CRCC Member Natalie-Anne Hall publishes book on Brexit, Facebook, and Transnational Right-Wing Populism

The 2016 “Brexit” referendum heralded an age in which disinformation and divisive messaging spread on social media play a significant role in politics. The world is still grappling with how to deal with the impact of this on the health of democracy and society.

While the majority of research in this area has focused on observing or monitoring online content, this approach leaves something out. It separates that content from the people who post, see and interact with it, and the contexts in which they do so. This means we still know relatively little about people’s experiences of engaging with misleading, hateful, discriminatory, or extreme content. To understand why such messaging appeals (or does not appeal) to people, and the impact that it has on them, we need to seek experiences and interpretations from users themselves.

In her recently published book Brexit, Facebook, and Transnational Right-Wing Populism published by Lexington Books, CRCC member Dr Natalie-Anne Hall documents the first study to connect right-wing populist online content with offline lives. The book draws on an innovative, multi-method study with “pro-Brexit Facebook users” after the referendum. Hall recruited 15 Facebook users who had publicly shared at least one pro-Brexit post within the past month, conducted two in-depth interviews with each, and observed what they posted to Facebook over a one-month period. The aim was to understand why people engaged in pro-Brexit Facebook use and what it meant to them.

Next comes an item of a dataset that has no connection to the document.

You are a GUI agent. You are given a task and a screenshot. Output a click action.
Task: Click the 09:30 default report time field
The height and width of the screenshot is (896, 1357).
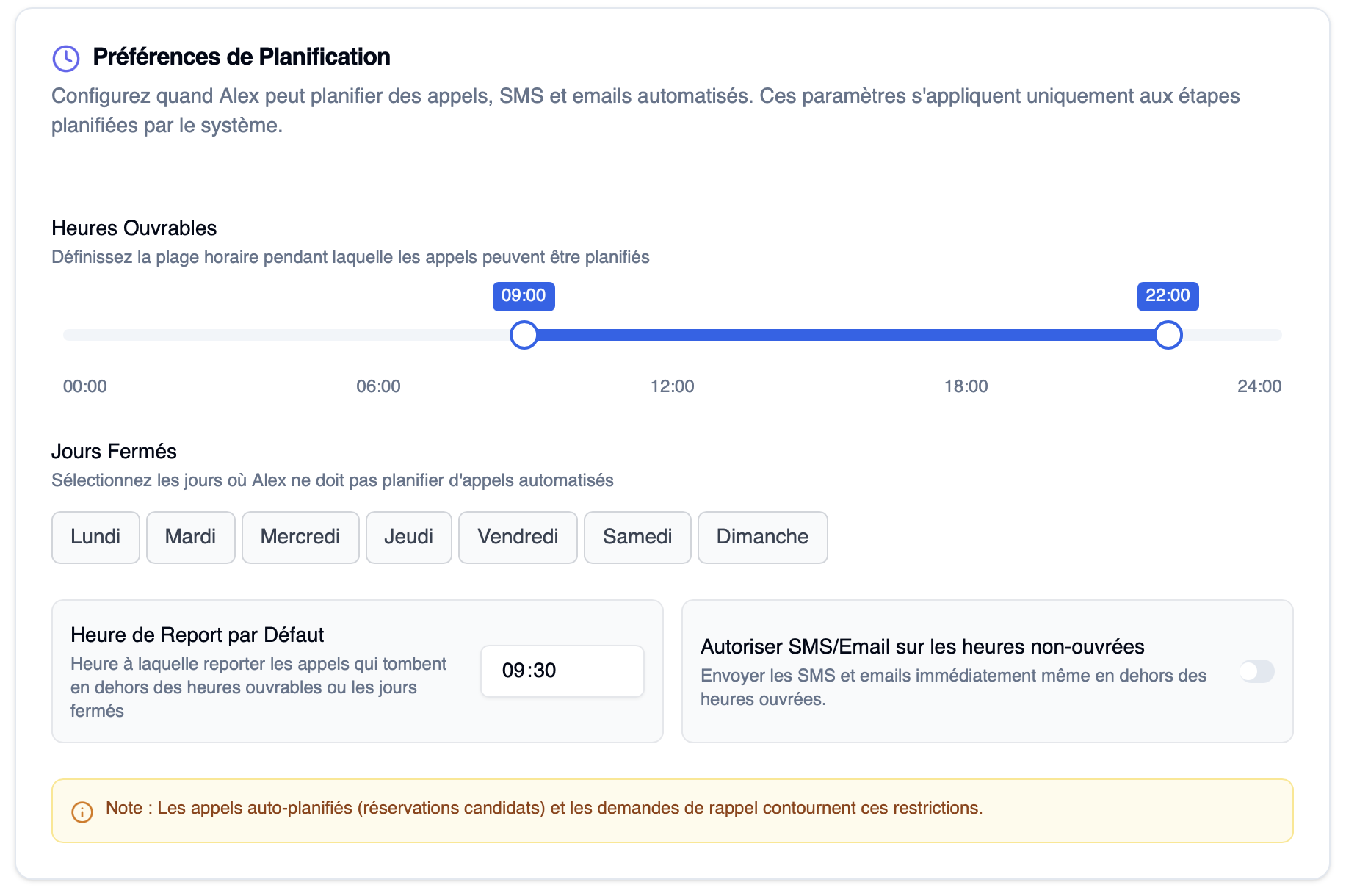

The study was set within the divisive context of post-2016 Britain. At that time, Brexit was a prominent, daily topic in the news. Theresa May was struggling to negotiate an exit deal in the face of parliamentary, EU, and public opposition. Meanwhile, Remain supporters decried the result of the referendum as invalid, as a potential economic and diplomatic disaster, and a social disaster in the form of a triumph of racist attitudes.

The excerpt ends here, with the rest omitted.